INHALE
INHALE: Potential of Molecular Diagnostics for Hospital-Acquired and Ventilator-Associated Pneumonia in UK Critical Care
Scientific title:
The Impact of using FilmArray Pneumonia Panel Molecular Diagnostics for Hospital-Acquired and Ventilator-Associated Pneumonia on Antimicrobial Stewardship and Patient Outcomes in UK Critical Care: A Multicentre Randomised Controlled Trial.
Chief Investigator:
Prof David Livermore and Dr Vanya Gant
Funder:
This research funded by the National Institute for Health Research (NIHR) under its Programme Grants for Applied Research Programme (Reference Number RP-PG-0514-20018).
The views expressed are those of the Inhale Team and not necessarily those of the NHS, the NIHR or the Department of Health.
Sponsor:
UCL
Health condition studied:
Hospital Acquired and Ventilator Associated Pneumonia (HAP and VAP) in UK critical care
Intervention:
Treatment guided by the BioFire FilmArray molecular diagnostic machine (The “FilmArray test”), a PCR-based pathogen and bacterial resistance detection system for identifying candidate pathogens driving lower respiratory infections, together with a trial-based prescribing algorithm adapted to accommodate site-specific requirements where appropriate. Treatment will follow standard care with the aim of moving to intervention-guided prescribing as soon as results are available (machine test time is 1-2h)
Control:
Standard care, which consists of empirical antibiotics, based on local policy and adapted once microbiology culture and susceptibility testing results are available (typically after 48-72 h)
Study design:
This interventional trial is an open-label, parallel, randomised controlled trial exploring the potential of FilmArray molecular diagnostics versus standard care.
Target sample size:
Actual size: 558
Status:
Follow-up
Background:
INHALE is a programme grant. It tackles the issue of antimicrobial stewardship and antibiotic resistance. Severely ill hospital patients often develop pneumonia; to treat this effectively, with the right antibiotic, doctors must know the type of bacteria responsible. Secretions from the lungs and respiratory tract are sent to the laboratory to identify the bacteria and to see which antibiotics kill them.

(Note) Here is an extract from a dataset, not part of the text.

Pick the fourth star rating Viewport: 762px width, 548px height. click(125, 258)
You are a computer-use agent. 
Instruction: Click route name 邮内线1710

Testing takes 2 days or more, and a so-called “broad-spectrum antibiotic”, capable of killing many different types of bacteria, is given until the results become available. This isn’t ideal. Some patients with pneumonia symptoms don’t have bacterial infection. Some have highly resistant bacteria, not killed even by broad-spectrum antibiotics; this doubles the risk of death in severe pneumonia. Broad-spectrum antibiotics promote undesirable side effects too, for example C diff diarrhoea, and can increase resistance, making future infections harder to treat. Many pneumonia patients have very susceptible bacteria and are ‘over-treated’ until the lab result becomes available.
New ‘molecular diagnostic’ tests, which work by identifying bacteria directly from their genetic material present in a clinical sample, claim to identify bacteria and their resistances within 1-4 hours. This would allow treatments to be optimised earlier, benefitting individual patients and allowing the most potent antibiotics to be reserved for those who really need them. However, we don’t know how well these tests compare with current methods, whether they find all the important types of resistant bacteria, whether they represent value for money, or whether doctors will accept the results and use the tests.

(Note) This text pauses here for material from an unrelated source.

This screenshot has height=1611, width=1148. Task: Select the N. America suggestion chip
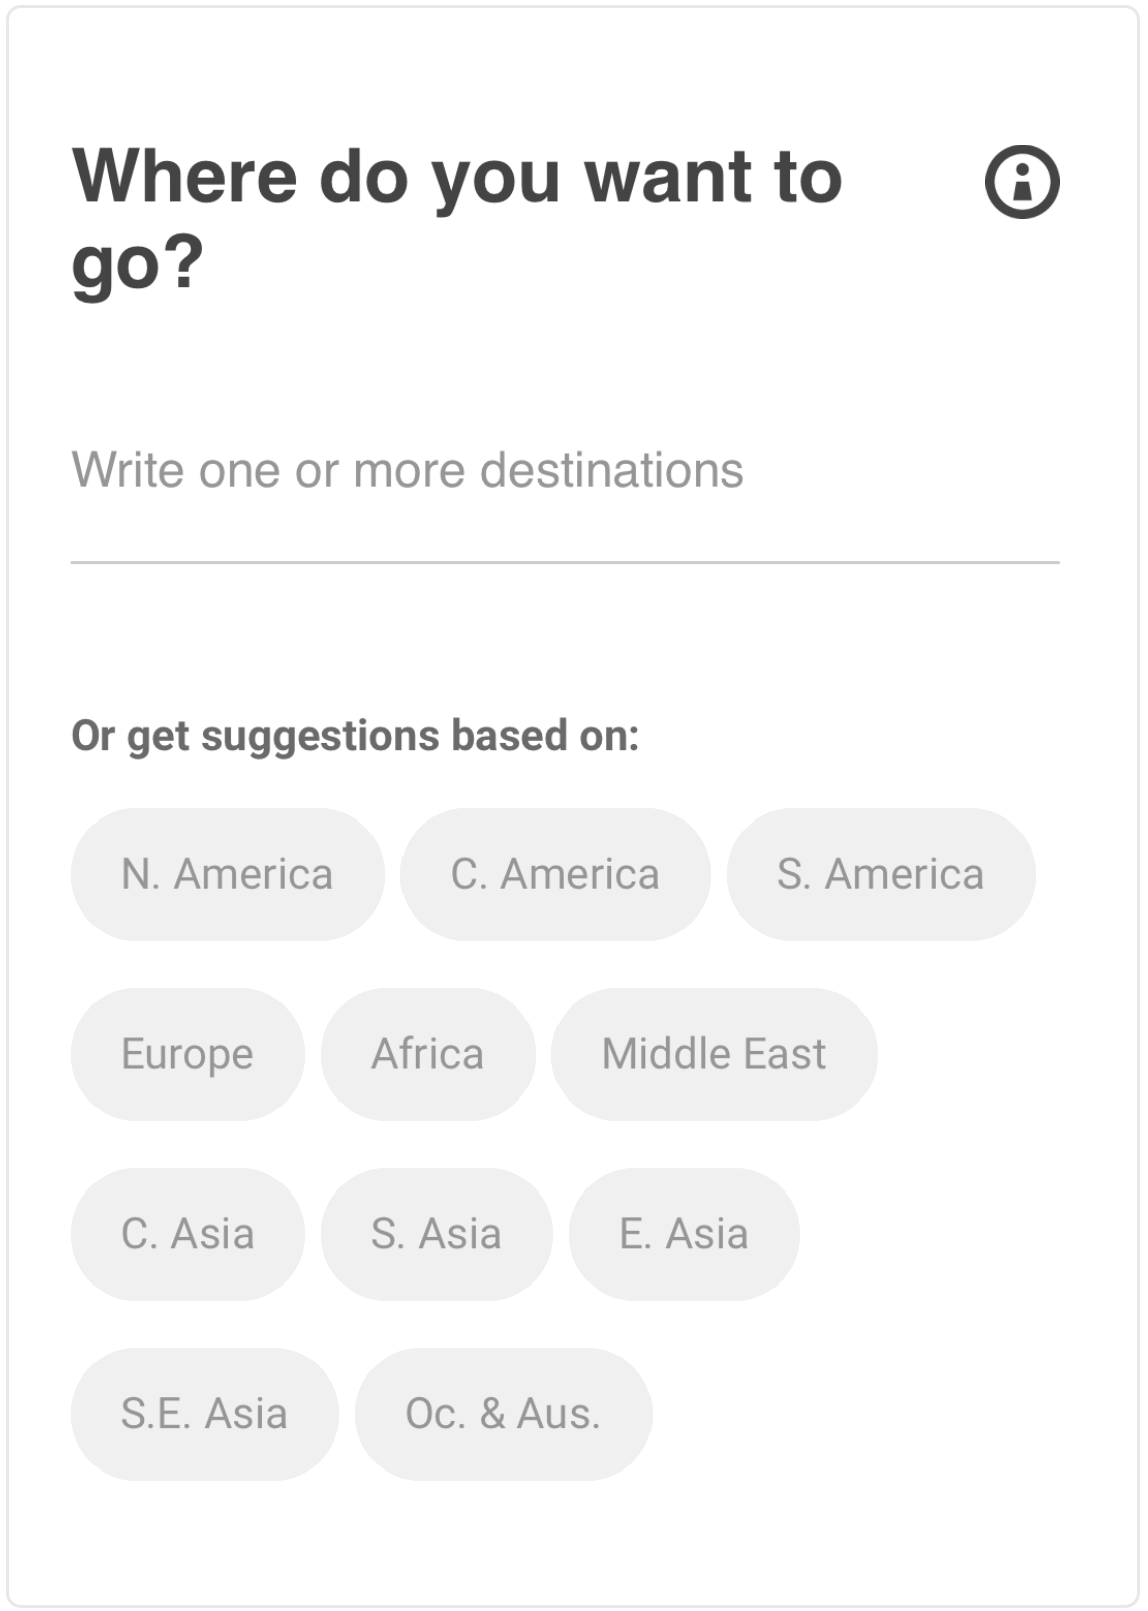[227, 873]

INHALE addresses these important questions.
The first part of the programme grant collected samples from patients with suspected pneumonia in the intensive care units of 18 English hospitals, carefully chosen to represent a cross section of healthcare. Samples were tested on three new molecular diagnostic systems; to see how accurate they were and how easy they were to use. The systems were not used to guide treatment, only to select the best one for the next stage of the study.
The best performing system was taken forward into a randomised controlled trial where it was compared to routine microbiology testing (standard care). INHALE WP3 is a multicentre randomised controlled trial designed to examine the clinical, safety and cost effectiveness of a FilmArray molecular diagnostic pneumonia panel (used to determine the presence of common HAP and VAP causing pathogens), its prescribing algorithm, and their effect on patient outcomes and antimicrobial stewardship in UK critical care.
It includes a cost effectiveness analysis (WP5) to see whether the outcomes justify the costs and a behavioural analysis (WP4) to see whether clinicians are willing to base treatments on molecular results. This will identify the barriers to introducing molecular diagnostics and how these can be overcome.
The trial aims to show at least equivalence between the two groups in terms of clinical cure of pneumonia and superiority in antimicrobial stewardship.